水稻是我国最重要的粮食作物之一, 针对紧缺的自然资源和有限的耕地面积, 粮食的供需变得越来越不平衡, 培育高产稳产的优质作物品种是确保粮食安全的根本途径。杂交水稻的产量比常规水稻提高20%~30%, 因此发展杂交水稻是解决粮食短缺问题的重要方法[1]。
杂交水稻的育种方法主要包括两系法和三系法。三系即保持系、不育系和恢复系, 主要是通过细胞质雄性不育系和恢复系杂交产生杂交种子, 利用保持系和不育系杂交繁殖细胞质雄性不育系。两系即不育系和恢复系, 主要是利用光/温敏雄性核不育系与恢复系杂交产生杂交种子。光/温敏不育系在长日/高温条件下花粉败育, 而在短日/低温条件下能恢复花粉育性, 故可一系两用。光/温敏雄性核不育系的育性由核基因控制, 无恢保关系限制, 配组自由, 选出优良组合机率高[2]。
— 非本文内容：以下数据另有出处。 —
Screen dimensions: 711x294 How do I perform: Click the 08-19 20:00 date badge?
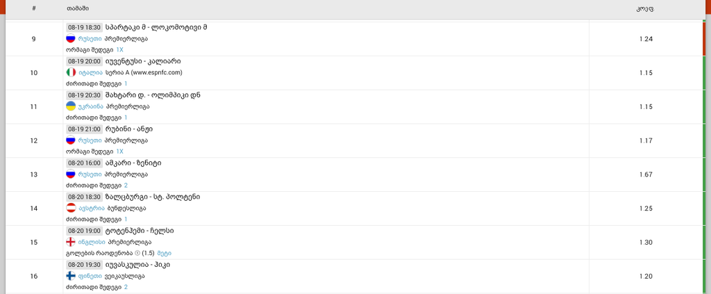click(x=84, y=61)
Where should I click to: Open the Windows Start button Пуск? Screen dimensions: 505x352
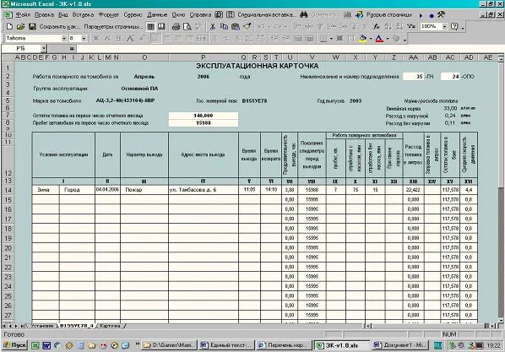(15, 345)
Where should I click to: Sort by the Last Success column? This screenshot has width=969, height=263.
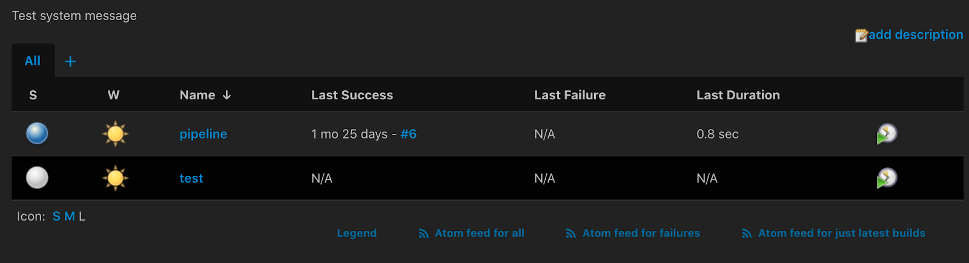[x=352, y=95]
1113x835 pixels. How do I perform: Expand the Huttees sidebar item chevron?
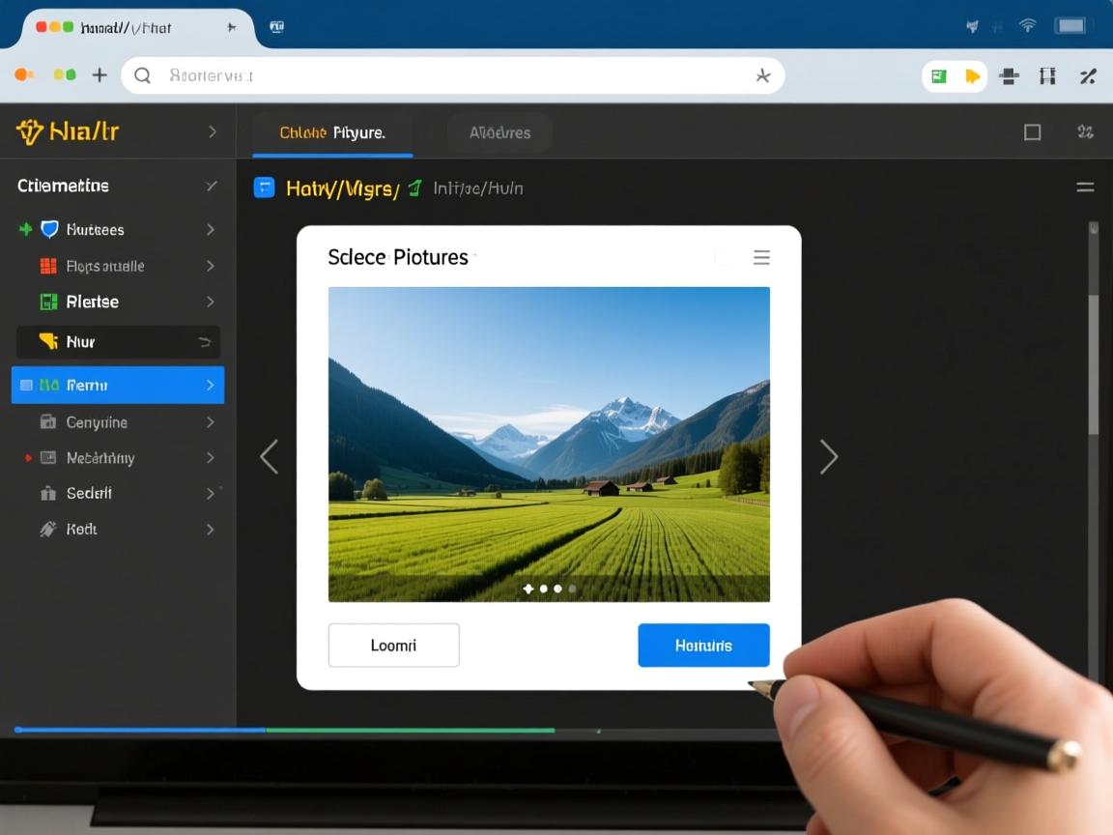click(x=210, y=229)
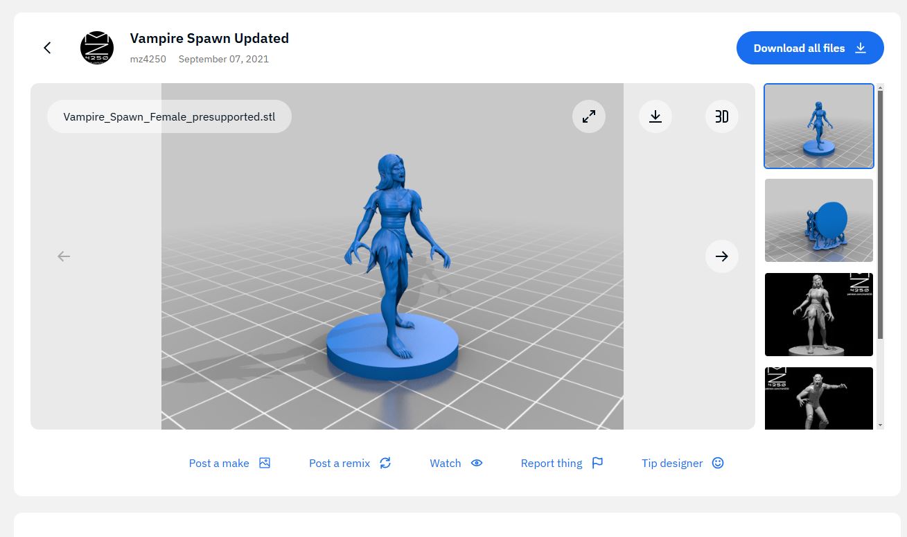Click the Download all files button
Viewport: 907px width, 537px height.
click(x=809, y=48)
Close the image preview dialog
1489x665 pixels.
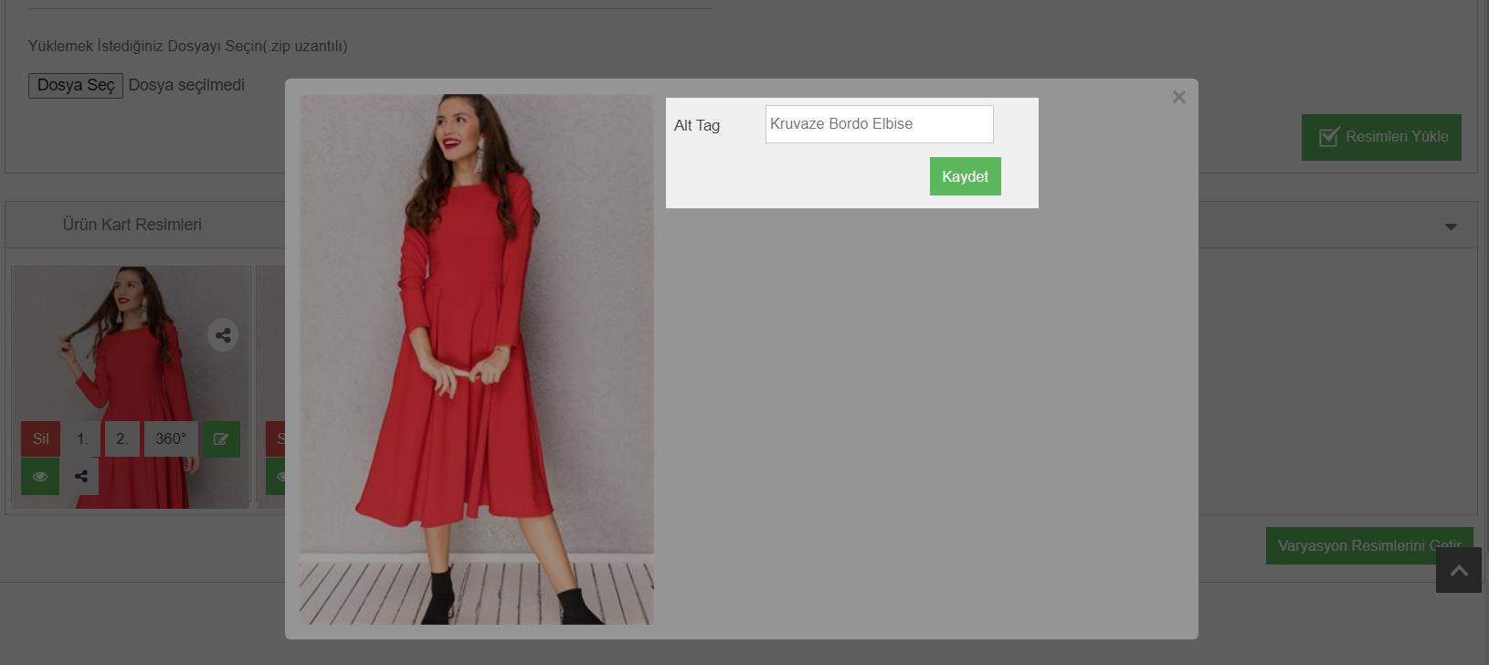[1178, 97]
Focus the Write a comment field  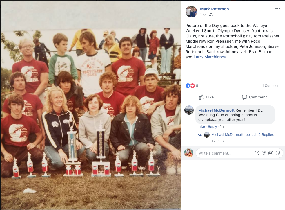click(x=225, y=153)
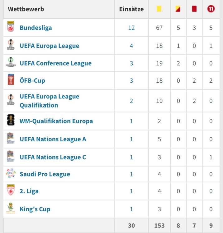Click the 2. Liga logo icon
The height and width of the screenshot is (233, 223).
[11, 191]
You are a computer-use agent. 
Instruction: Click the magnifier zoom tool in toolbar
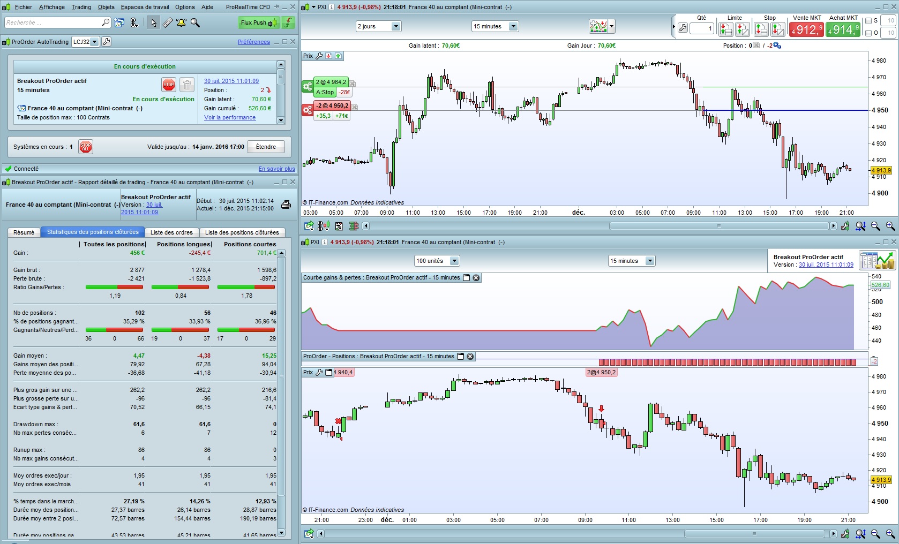196,22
因此, 光/温敏不育系在杂交水稻育种中潜力巨大, 被广泛应用。杂交水稻的品种选育, 从三系发展到两系, 如何进一步突破产量潜力, 实现高产与优质高效结合, 是目前的迫切需求。2014年, Zhou等[3]克隆了安农S-1和株1S的温敏不育基因TMS5, 首次揭示了水稻温敏雄性不育的分子机制。序列分析结果显示, 安农S-1和株1S中TMS5编码区第71位碱基均由C突变成A, 形成了一个提前的终止密码子, 导致TMS5蛋白不能正确合成。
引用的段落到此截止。